[AIM OF THE TASK]:
Write out the entries again from the line with "The width and height of the screenshot is (1272, 597)." up to and including the line with "Action: click(845, 1391)", keeping the requests as they are. Shift every coordinate in the answers by adding 52 to it, and include no other lines.

Stored entries:

────

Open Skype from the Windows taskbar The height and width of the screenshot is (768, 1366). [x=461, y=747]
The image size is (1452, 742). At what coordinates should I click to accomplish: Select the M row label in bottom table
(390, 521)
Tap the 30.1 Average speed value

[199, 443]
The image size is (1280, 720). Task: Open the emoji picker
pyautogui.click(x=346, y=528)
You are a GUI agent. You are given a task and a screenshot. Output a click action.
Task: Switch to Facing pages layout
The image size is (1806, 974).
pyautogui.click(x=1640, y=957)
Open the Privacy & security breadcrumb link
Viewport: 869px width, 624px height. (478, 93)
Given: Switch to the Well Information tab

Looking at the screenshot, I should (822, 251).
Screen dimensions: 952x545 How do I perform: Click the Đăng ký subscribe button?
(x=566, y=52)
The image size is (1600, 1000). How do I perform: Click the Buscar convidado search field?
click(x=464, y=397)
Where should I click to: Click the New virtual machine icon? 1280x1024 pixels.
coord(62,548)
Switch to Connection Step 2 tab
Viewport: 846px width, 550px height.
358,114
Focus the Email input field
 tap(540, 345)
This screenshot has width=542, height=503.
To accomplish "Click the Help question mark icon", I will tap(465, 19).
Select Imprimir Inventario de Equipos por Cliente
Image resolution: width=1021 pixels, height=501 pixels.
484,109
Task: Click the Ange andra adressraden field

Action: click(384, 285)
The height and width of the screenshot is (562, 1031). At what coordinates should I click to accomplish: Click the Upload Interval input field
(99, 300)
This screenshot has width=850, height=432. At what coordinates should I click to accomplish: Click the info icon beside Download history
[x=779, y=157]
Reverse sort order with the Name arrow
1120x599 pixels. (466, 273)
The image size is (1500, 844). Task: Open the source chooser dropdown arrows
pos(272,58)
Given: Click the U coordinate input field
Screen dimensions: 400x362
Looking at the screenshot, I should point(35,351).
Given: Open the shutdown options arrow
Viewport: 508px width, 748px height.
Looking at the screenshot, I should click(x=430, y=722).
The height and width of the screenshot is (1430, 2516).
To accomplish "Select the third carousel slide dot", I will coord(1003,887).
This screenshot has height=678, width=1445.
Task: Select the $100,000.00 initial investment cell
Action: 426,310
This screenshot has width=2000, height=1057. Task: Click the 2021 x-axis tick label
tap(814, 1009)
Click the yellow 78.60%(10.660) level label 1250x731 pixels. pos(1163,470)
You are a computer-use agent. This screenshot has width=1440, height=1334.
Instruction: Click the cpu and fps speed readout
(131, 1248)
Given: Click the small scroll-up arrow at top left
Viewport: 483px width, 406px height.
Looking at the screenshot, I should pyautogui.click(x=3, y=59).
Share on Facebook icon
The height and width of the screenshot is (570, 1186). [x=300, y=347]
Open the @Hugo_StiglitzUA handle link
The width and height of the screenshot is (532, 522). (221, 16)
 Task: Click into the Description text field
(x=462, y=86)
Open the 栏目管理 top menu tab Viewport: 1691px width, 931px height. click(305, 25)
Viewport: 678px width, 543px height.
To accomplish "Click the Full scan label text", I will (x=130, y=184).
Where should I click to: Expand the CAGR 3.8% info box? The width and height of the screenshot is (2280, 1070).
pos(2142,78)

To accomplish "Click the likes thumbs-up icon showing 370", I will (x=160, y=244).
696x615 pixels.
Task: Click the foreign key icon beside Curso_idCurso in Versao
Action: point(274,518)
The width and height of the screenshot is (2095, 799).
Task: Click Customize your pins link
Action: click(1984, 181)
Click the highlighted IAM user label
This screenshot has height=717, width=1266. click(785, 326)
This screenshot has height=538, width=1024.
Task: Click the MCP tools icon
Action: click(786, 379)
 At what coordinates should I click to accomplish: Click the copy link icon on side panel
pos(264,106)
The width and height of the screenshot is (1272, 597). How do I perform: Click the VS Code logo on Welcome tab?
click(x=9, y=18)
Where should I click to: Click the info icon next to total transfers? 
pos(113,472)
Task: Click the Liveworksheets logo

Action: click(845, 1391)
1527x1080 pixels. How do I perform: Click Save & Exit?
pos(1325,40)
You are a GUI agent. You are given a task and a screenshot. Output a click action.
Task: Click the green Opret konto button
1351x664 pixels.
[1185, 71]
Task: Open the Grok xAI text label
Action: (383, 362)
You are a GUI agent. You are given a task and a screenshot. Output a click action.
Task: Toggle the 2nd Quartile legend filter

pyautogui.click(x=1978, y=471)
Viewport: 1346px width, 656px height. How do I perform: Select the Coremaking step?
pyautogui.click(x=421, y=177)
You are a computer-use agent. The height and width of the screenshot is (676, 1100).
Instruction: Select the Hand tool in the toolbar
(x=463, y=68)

────

[ANSWER IN FULL]:
The width and height of the screenshot is (1272, 597). How do I perform: Click the VS Code logo on Welcome tab?
click(x=61, y=70)
Where should I click to: Click the info icon next to total transfers? 
pos(165,524)
Task: Click the Liveworksheets logo

Action: click(897, 1443)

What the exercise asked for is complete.